D’altra parte è la prima volta che il piccolo paese insulare nord europeo presenta la sua installazione nei visitatissimi spazi dell’Arsenale (nelle due edizioni precedenti della manifestazione, per esempio, aveva avuto sede alla Giudecca). E probabilmente ci tiene a dare la migliore impressione possibile di se. Questo è un aspetto che riecheggia (e non è l’unico) uno dei leitmotiv della kermesse lagunare di quest’anno, che è una Biennale delle prime volte (per la prima volta curata da una donna italiana, per la prima volta le artiste superano gli artisti ecc.).
Guðjónsson, parte dalla porzione di un oggetto comune fino a pochi anni fa. Si potrebbe addirittura spingersi a definirlo un rifiuto. Si tratta, infatti, di un piccolo disco magnetico (prelevato da un vecchio altoparlante), con polvere di metallo sul bordo. Poi riprende quest'ultima. Ne fa un primo piano più che ravvicinato mentre ruota. Rendendo possibile all’occhio umano vedere il materiale e il suo movimento perpetuo (di qui il titolo “Perpetul Motion”) attratto dal campo magnetico. Il video dura 45 minuti e non è stato tagliato ma naturalmente al visitatore non è richiesto che qualche minuto della propria attenzione.
Ispirato dai soffitti alti dello spazio espositivo, l’artista di Reykjavík, ha deciso di sviluppare l’opera su uno schermo alto sei metri a parete, che sembra specchiarsi in uno a pavimento. Non sono state posizionate sedute perchè chi osserva si senta libero di muoversi e sostare nella penombra del padiglione il tempo che ritiene necessario.
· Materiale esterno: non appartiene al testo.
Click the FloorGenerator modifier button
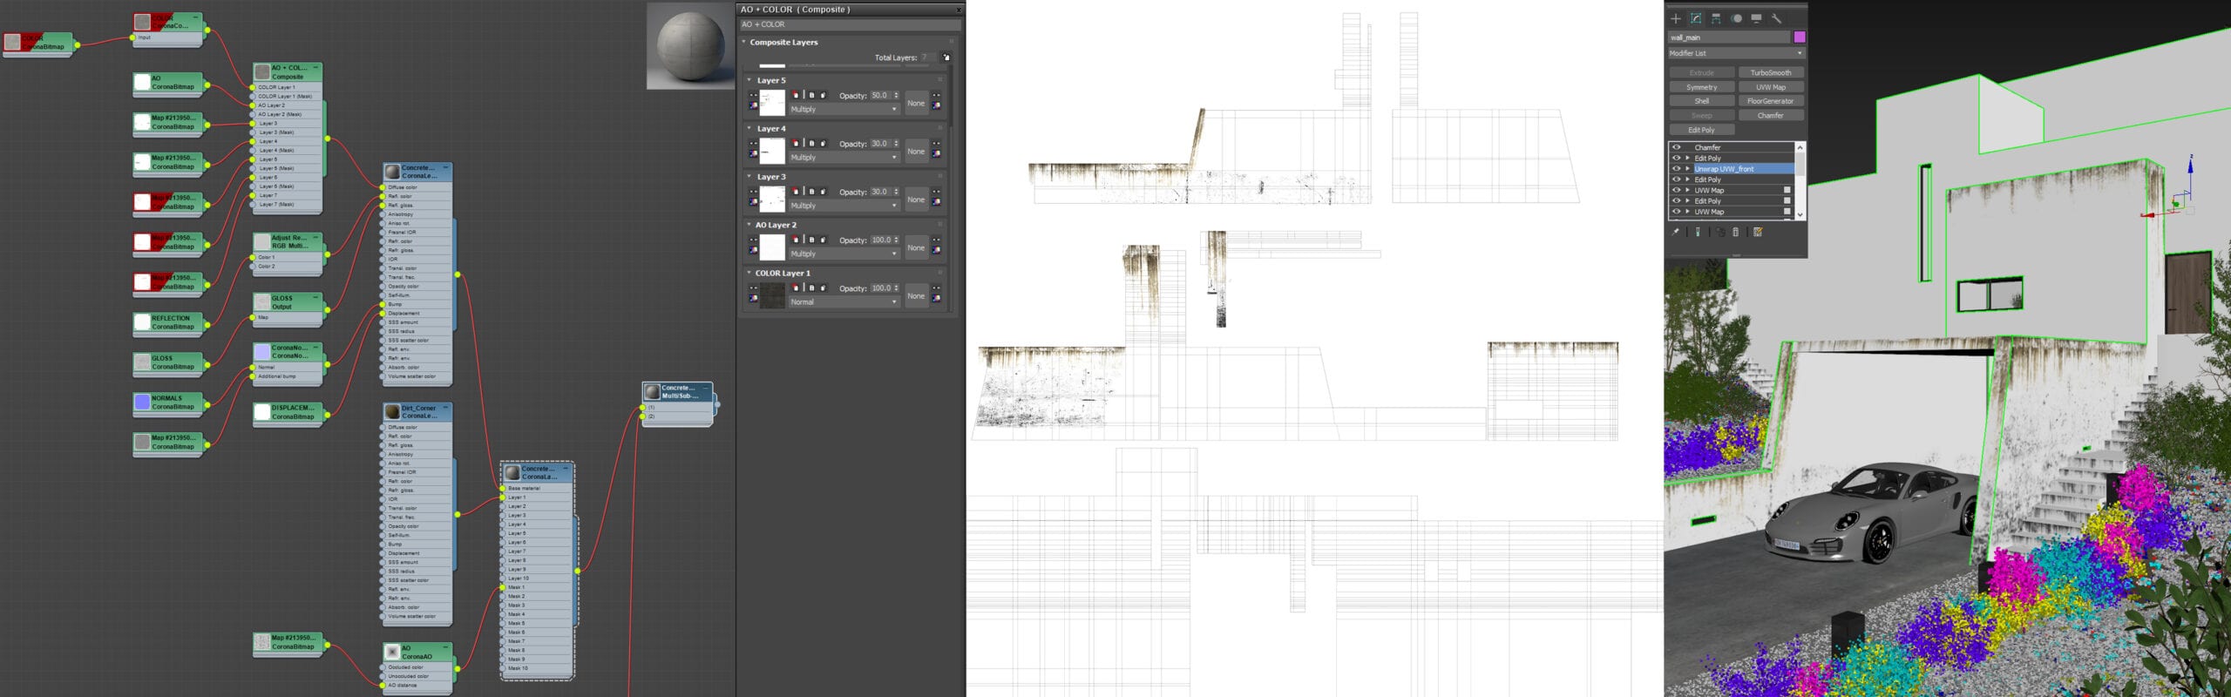Viewport: 2231px width, 697px height. pos(1770,101)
Guðjónsson, dice persino che il visitatore può interpretare il lavoro come una scultura, o una sorta di dipinto in movimento.
In effetti, l’opera nel suo scorrere lento e mutevole, non è solo ricca di forme che di volta in volta evocano paesaggi ultraterreni, semplici pattern decorativi, formazioni rocciose, forme vegetali e quant’altro, ma anche di colori e giochi di luce. A Sigurður Guðjónsson piaceva l’idea che qualcosa di tangibile, pur senza essere in alcun modo rimaneggiato, diventasse alieno. Spingendoci contemporaneamente a riflettere sulla visione limitata e distorta della realtà che riceviamo dai nostri sensi e a meravigliarci di nuovo di fronte ad essa.
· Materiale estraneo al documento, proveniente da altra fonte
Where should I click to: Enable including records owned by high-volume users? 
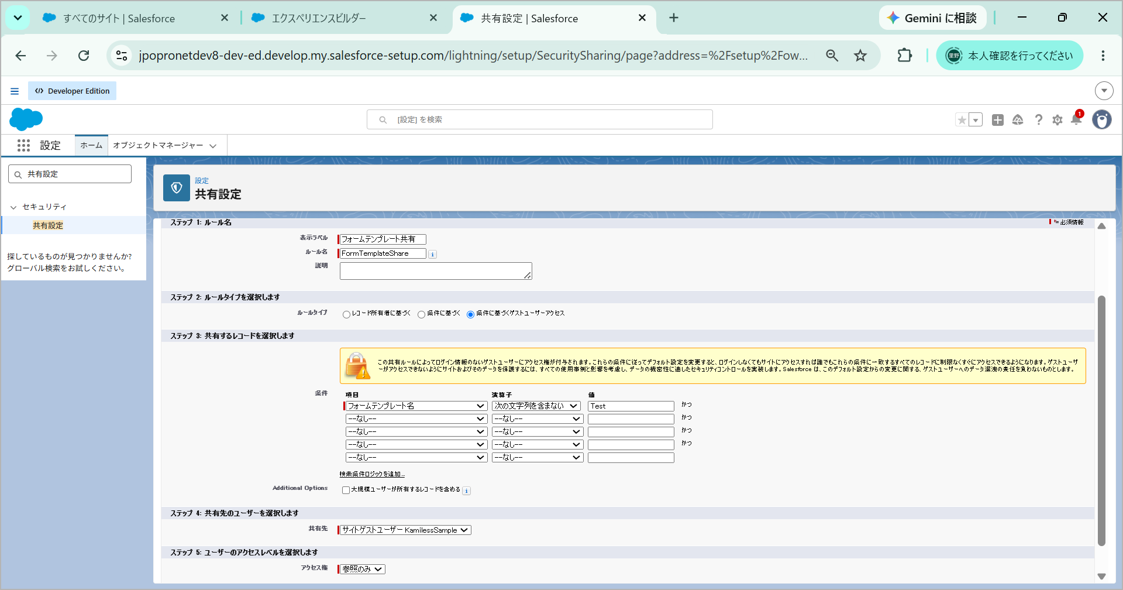coord(346,490)
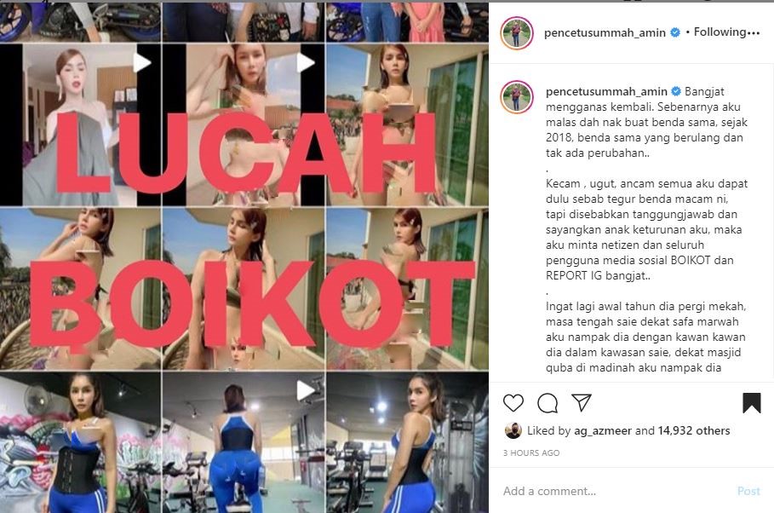The width and height of the screenshot is (774, 513).
Task: Toggle the saved bookmark icon
Action: [x=751, y=403]
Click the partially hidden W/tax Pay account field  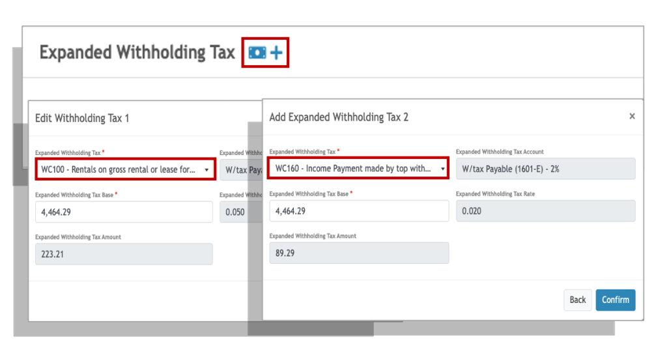click(x=241, y=170)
"Sono orgoglioso- ha detto- di presentare Perpetual Motion al Padiglione Islandese. L’opera è concepita come uno spettacolo ai confini fra realtà e finzione, mostrando qualcosa che è reale ma ci sfugge in quanto oltre i nostri campi percettivi. La mia speranza è di offrire ai visitatori un’esperienza poetica e multisensoriale della materialità, che unisce ampiezza, luce, dimensioni e movimento, usando il suono e il video per trasformare lo spazio in modo scultoreo."
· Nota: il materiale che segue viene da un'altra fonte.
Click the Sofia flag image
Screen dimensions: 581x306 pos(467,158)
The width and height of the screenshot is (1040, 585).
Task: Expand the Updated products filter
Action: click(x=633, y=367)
L’Islanda, nonostante la ridottissima popolazione (366 700 abitanti nel 2020), ha un panorama musicale molto vivace e stimato. Guðjónsson, che collabora sempre con compositori contemporanei, in quest’opera ha dato particolare importanza al suono. La colonna sonora di Perpetual Motion, infatti, definita "viscerale" dai commenti ufficiali alla mostra, è stata creata dall'artista insieme al musicista islandese Valgeir Sigurðsson, e sovrappone suoni elettromagnetici manipolati attraverso sintesi granulare. Creando in sostanza una sorta di epidermide sonora alle immagini. Che non le distorce ma le completa. E le rende ancora più poetiche.